Skip the pictures. Retype exactly, and only, the lines between the line holding "Instruction: Click the" and the last line below, inclusive.

Data records:
**********
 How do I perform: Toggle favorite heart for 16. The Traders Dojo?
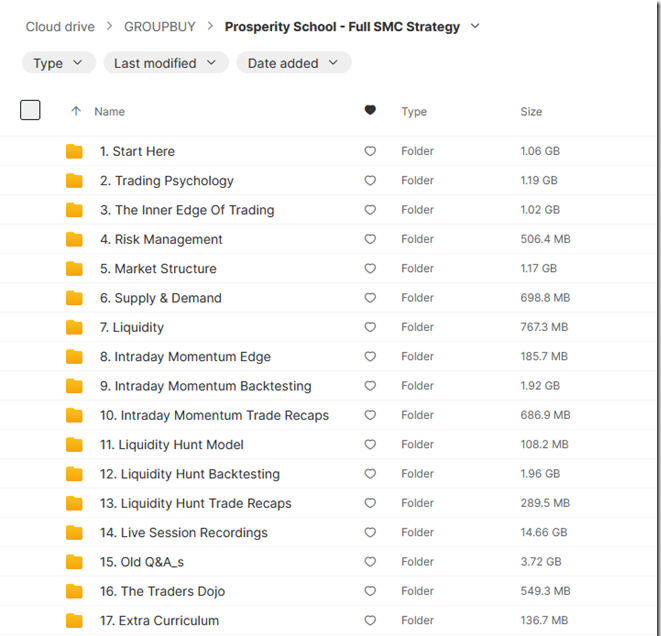[x=370, y=592]
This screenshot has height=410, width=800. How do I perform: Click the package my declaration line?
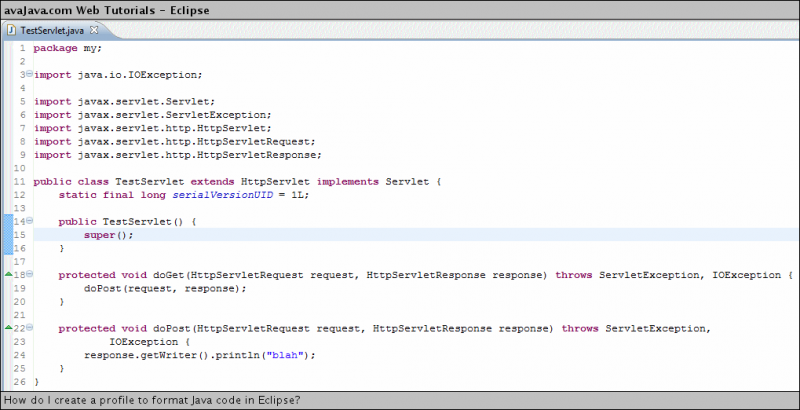(x=67, y=48)
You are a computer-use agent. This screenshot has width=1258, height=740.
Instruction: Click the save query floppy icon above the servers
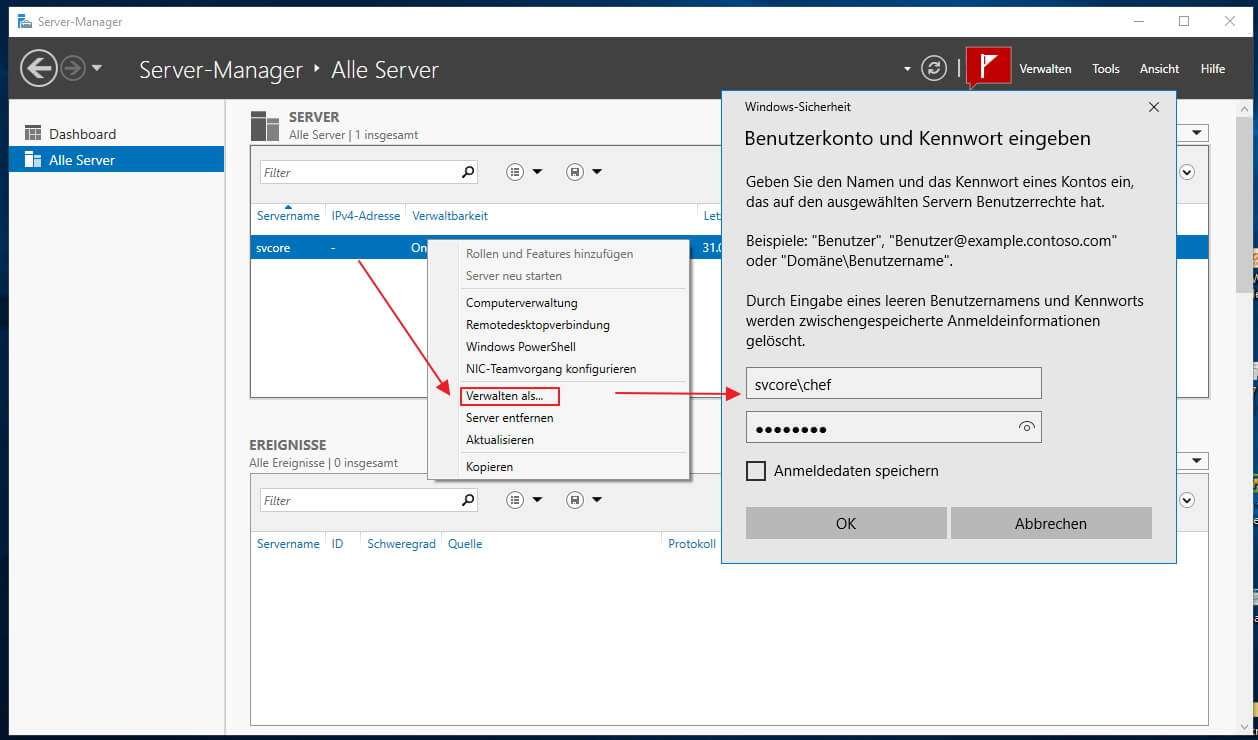click(x=575, y=171)
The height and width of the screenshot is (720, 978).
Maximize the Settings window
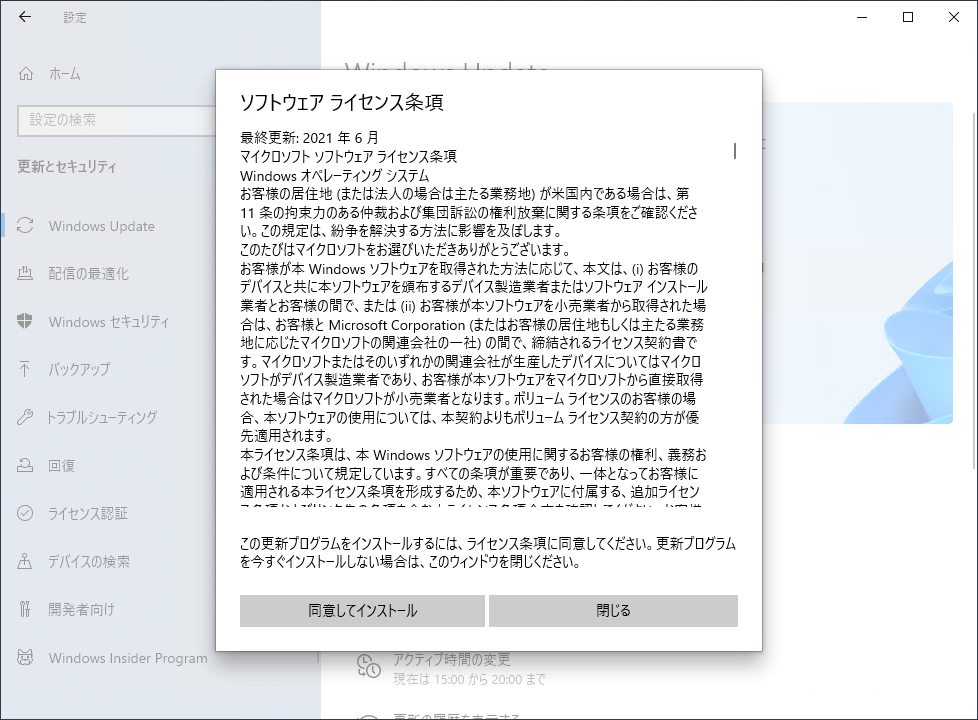908,17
**********
• **Expected answer**
Instruction: Click the save query floppy icon above the servers
click(x=575, y=171)
The height and width of the screenshot is (720, 978).
Maximize the Settings window
908,17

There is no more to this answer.